WHAT THIS TASK INVOLVES => The response should hold each line from the entries below where "agent" is found.

Stored data entries =>

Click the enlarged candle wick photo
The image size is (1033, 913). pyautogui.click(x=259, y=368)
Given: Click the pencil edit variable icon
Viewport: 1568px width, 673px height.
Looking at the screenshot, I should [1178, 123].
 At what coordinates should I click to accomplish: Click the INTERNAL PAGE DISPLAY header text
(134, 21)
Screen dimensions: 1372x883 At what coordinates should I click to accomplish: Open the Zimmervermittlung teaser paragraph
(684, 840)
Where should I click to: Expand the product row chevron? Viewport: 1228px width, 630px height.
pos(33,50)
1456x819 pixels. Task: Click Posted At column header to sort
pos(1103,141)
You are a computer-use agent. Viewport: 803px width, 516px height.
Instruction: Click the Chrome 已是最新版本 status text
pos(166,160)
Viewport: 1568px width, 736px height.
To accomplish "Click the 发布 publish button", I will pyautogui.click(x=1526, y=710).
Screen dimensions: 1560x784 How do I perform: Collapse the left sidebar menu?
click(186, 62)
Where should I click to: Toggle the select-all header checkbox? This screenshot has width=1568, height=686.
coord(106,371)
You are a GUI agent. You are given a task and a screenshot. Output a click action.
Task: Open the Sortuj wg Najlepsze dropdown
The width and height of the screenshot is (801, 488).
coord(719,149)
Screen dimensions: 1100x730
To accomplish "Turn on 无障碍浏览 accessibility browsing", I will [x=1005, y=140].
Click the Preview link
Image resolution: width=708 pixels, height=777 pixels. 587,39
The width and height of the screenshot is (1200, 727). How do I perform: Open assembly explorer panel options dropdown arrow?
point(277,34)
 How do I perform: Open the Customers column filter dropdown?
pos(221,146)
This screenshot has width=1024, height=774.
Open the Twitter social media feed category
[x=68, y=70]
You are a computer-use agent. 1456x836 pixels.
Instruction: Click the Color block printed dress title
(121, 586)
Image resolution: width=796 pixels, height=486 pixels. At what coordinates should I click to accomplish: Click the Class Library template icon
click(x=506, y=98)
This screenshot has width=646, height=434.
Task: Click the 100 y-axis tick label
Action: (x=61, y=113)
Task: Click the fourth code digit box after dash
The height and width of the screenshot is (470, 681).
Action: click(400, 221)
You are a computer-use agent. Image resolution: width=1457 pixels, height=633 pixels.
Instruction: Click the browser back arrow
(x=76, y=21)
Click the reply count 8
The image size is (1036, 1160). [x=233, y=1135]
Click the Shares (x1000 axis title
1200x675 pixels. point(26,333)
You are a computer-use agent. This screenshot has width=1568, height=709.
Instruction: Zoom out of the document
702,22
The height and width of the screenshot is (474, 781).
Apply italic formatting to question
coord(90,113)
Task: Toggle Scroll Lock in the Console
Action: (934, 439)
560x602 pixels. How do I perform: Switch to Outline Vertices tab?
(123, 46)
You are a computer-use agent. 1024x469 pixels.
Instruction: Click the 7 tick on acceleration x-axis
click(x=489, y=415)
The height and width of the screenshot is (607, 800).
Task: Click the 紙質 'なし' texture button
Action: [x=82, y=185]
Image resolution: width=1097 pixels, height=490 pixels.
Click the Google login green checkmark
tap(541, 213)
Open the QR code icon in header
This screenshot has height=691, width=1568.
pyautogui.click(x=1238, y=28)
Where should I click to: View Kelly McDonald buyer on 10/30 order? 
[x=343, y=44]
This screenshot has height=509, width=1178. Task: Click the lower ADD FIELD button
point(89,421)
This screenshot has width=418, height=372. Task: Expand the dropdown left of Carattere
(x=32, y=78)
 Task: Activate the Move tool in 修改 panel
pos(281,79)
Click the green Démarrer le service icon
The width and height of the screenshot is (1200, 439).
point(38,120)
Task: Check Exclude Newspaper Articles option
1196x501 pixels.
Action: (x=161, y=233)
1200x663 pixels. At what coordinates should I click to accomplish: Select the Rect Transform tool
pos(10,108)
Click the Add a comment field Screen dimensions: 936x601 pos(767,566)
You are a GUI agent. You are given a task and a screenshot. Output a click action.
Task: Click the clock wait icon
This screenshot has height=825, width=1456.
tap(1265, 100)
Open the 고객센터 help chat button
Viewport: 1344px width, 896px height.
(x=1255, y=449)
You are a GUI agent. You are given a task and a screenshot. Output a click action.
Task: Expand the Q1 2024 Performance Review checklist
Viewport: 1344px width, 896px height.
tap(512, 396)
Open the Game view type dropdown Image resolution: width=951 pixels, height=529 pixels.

ANSWER TO THIS PROBLEM =>
You are a computer-use agent. Viewport: 803px width, 516px height.
You are a GUI agent. You are given a task and a screenshot. Output a click action.
You are a computer-use agent. 1456x836 pixels.
You are a computer-use agent. Image resolution: width=1457 pixels, height=633 pixels.
You are a computer-use agent. This screenshot has width=1568, height=709.
You are a computer-use agent. 1024x469 pixels.
You are a GUI agent. You are given a task and a screenshot. Output a click action.
You are a GUI agent. You are given a task and a screenshot. Output a click action.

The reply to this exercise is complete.